» Exercise aim:
Copy every line from the one containing "Image resolution: width=644" through the last line of the records below, both included, and nothing else.

» Data for this exercise:
■ ■ ■ ■ ■ ■ ■
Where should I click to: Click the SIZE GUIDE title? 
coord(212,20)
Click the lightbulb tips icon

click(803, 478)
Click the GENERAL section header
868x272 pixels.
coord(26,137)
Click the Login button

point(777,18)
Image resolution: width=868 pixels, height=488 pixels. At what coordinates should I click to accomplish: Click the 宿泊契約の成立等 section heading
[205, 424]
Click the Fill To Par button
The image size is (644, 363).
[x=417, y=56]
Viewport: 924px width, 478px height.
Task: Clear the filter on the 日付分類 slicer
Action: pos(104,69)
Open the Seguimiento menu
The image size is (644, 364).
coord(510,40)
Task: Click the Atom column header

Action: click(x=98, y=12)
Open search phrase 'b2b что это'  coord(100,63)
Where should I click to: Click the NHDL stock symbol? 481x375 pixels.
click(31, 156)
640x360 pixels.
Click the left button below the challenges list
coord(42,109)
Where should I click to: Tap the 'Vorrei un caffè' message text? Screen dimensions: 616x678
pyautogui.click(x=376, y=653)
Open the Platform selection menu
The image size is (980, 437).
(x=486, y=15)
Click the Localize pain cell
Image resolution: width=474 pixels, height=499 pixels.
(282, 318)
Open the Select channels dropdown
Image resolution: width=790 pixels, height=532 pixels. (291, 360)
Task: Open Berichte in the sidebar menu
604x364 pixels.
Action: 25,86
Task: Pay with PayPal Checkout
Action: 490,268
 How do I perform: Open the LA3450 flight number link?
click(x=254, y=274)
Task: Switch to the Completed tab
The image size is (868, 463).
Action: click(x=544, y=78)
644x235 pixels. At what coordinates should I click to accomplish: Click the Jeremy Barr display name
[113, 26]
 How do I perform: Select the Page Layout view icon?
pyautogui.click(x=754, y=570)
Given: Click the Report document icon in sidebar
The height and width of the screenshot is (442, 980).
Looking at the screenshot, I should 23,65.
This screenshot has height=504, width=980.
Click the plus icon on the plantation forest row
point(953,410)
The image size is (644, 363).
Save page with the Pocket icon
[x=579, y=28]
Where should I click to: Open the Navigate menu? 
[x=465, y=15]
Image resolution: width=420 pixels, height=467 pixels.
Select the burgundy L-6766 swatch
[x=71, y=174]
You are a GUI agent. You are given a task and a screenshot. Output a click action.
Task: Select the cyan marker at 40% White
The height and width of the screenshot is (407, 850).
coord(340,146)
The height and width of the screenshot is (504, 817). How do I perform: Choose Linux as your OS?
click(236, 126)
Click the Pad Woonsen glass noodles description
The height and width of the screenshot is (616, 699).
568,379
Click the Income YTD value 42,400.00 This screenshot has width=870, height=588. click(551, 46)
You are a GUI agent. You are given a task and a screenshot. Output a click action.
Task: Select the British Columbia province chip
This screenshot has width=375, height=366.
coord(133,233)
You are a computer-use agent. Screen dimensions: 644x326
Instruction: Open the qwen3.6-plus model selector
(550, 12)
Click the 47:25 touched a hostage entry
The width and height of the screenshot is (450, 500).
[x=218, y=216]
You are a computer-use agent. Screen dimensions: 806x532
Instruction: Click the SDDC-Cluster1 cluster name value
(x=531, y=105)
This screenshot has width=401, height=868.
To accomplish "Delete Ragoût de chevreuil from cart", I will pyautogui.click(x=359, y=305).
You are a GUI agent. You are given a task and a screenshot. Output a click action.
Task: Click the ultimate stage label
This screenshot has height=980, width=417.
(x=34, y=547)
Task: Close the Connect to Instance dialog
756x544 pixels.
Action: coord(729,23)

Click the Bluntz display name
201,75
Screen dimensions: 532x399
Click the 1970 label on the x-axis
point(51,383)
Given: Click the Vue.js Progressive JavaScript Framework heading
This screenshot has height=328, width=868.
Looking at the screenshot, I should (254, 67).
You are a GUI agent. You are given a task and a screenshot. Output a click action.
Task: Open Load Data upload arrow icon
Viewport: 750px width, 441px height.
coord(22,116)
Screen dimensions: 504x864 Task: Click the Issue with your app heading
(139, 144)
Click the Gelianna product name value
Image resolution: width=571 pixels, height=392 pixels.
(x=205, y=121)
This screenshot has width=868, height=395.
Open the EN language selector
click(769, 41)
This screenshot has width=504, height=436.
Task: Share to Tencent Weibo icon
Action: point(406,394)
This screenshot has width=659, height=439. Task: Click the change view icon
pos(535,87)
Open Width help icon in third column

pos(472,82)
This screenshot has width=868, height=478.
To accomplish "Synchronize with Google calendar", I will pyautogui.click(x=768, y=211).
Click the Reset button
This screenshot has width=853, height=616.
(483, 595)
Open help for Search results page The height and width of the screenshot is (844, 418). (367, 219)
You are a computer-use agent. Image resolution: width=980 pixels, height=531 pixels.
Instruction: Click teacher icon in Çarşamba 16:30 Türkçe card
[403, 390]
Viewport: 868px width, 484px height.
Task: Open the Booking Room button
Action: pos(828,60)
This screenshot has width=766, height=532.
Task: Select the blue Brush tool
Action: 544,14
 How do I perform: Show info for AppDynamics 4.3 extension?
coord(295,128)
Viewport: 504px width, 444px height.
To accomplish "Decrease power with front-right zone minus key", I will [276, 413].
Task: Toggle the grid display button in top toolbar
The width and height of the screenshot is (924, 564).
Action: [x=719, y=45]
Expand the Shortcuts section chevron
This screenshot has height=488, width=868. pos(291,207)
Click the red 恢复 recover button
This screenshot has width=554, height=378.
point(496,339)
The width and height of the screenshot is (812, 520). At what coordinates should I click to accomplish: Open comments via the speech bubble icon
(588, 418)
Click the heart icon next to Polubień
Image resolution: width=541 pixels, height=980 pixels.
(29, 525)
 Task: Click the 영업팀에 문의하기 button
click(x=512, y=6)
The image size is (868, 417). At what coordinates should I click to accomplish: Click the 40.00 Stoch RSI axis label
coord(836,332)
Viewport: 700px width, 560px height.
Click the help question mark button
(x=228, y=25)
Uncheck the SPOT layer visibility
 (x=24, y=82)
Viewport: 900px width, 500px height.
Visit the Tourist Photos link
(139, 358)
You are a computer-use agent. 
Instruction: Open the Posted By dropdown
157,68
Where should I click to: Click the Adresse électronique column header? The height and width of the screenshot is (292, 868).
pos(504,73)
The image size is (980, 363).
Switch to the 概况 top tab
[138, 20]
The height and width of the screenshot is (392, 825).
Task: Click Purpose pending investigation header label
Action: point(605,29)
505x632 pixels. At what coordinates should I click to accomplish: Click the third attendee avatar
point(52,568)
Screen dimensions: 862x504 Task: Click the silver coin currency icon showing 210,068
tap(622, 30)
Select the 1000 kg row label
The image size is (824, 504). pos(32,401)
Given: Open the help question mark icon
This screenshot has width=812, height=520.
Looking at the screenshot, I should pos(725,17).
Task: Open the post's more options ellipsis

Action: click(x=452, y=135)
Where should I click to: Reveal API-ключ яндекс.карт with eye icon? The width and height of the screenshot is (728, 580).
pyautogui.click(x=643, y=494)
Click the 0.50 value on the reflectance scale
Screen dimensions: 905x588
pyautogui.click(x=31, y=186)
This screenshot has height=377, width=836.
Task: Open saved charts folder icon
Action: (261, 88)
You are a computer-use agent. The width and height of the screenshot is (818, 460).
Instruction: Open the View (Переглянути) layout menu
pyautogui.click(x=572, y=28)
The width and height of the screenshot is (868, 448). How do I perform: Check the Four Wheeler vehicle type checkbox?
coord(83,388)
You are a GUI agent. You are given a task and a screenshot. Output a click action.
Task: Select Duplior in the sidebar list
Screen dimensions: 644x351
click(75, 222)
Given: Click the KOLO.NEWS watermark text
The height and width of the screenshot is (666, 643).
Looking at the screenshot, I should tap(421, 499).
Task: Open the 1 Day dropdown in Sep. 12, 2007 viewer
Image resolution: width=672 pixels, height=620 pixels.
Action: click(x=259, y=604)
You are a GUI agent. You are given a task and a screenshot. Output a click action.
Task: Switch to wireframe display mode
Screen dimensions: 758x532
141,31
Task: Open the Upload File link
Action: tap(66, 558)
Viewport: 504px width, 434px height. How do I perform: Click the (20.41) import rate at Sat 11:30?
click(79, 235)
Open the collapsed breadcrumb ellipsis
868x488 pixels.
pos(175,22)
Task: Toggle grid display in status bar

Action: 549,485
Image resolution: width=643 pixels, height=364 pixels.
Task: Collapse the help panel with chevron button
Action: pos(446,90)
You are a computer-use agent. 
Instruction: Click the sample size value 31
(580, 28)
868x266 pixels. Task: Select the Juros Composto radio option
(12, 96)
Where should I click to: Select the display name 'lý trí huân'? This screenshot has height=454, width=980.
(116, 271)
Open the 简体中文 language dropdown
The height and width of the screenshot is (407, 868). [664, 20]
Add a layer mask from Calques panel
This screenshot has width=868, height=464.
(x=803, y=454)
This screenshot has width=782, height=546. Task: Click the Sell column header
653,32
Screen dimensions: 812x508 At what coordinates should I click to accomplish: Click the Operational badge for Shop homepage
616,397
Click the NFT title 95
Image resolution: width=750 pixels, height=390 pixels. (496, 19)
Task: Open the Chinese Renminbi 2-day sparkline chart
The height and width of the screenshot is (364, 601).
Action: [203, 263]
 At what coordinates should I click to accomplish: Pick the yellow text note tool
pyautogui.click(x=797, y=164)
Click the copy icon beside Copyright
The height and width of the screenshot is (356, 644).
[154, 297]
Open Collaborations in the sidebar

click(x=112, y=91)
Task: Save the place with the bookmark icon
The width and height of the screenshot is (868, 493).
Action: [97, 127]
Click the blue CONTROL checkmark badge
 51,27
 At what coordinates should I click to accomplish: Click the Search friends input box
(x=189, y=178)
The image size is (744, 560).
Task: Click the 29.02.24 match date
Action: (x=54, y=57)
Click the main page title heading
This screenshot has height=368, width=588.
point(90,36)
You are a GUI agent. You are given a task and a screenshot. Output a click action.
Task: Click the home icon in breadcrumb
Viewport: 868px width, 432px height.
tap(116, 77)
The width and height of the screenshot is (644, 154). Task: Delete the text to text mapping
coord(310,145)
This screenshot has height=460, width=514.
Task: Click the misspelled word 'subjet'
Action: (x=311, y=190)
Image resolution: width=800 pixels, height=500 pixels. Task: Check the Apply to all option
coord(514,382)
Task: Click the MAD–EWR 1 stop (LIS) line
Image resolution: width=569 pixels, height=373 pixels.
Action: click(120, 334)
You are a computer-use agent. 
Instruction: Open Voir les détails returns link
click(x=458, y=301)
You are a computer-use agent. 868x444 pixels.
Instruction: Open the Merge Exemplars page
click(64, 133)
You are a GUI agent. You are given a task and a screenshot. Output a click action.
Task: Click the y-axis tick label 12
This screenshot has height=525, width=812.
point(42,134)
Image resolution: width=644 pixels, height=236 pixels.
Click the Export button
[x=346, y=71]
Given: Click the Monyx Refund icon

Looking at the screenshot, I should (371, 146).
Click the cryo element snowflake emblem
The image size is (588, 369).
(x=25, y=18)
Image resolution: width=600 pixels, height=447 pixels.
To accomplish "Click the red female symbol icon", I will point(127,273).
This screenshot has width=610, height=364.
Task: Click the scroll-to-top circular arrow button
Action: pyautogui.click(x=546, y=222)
■ ■ ■ ■ ■ ■ ■
» Your response:
Image resolution: width=644 pixels, height=236 pixels.
Click the Export button
[x=346, y=71]
Given: Click the Monyx Refund icon

Looking at the screenshot, I should (371, 146).
Click the cryo element snowflake emblem
The image size is (588, 369).
(x=25, y=18)
Image resolution: width=600 pixels, height=447 pixels.
To accomplish "Click the red female symbol icon", I will point(127,273).
This screenshot has width=610, height=364.
Task: Click the scroll-to-top circular arrow button
Action: pyautogui.click(x=546, y=222)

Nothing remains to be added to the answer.